What needs to be done:
Pictures must not appear in your answer. Write out exactly the lines from the one with "Remove this SDK using the last entry" through the last line of the entries below.

Exercise data:

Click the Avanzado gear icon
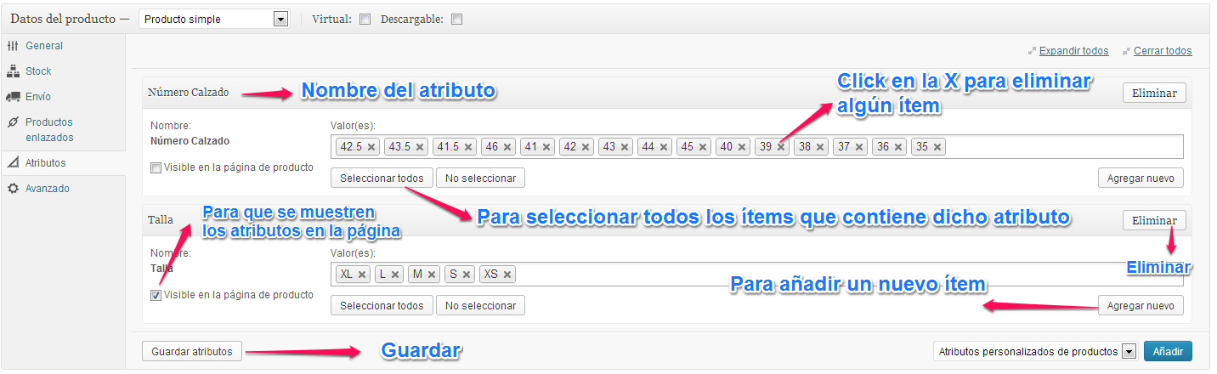Viewport: 1217px width, 374px height. [x=13, y=189]
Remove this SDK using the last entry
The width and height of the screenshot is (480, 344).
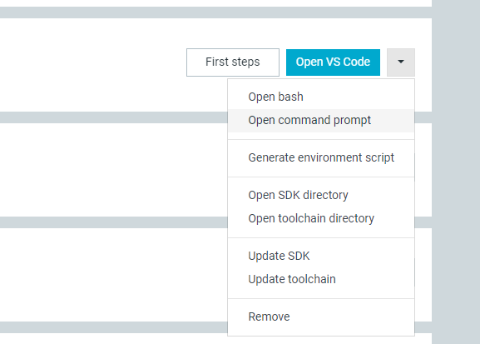pyautogui.click(x=321, y=317)
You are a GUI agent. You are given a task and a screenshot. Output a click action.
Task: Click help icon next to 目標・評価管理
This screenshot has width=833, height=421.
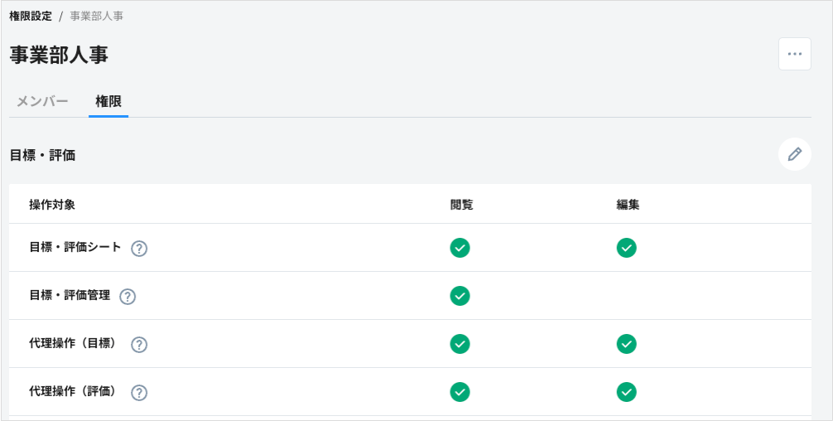(128, 296)
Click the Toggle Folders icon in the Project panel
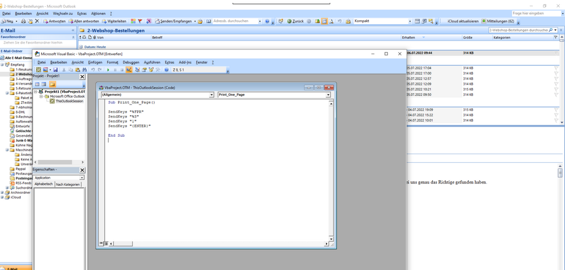Viewport: 565px width, 270px height. tap(53, 84)
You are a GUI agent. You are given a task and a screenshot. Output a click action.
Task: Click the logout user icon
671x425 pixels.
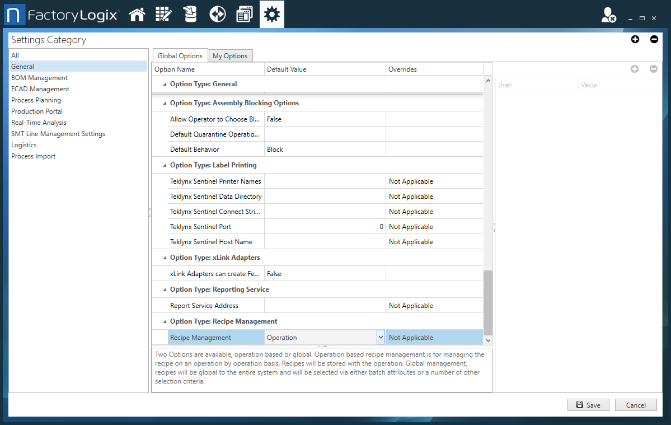(608, 15)
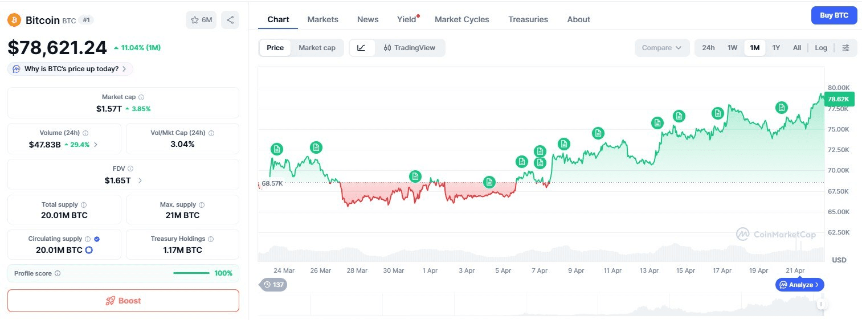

Response:
Remove this SDK using the last entry
The width and height of the screenshot is (480, 344).
pyautogui.click(x=321, y=317)
You are a GUI agent. You are given a task and a screenshot. Output a click action.
Task: Click help icon next to 目標・評価管理
This screenshot has width=833, height=421.
(128, 296)
Click the Toggle Folders icon in the Project panel
Viewport: 565px width, 270px height. tap(53, 84)
You are a GUI agent. You are given a task and a screenshot. Output a click action.
Task: Click the logout user icon
671x425 pixels.
(608, 15)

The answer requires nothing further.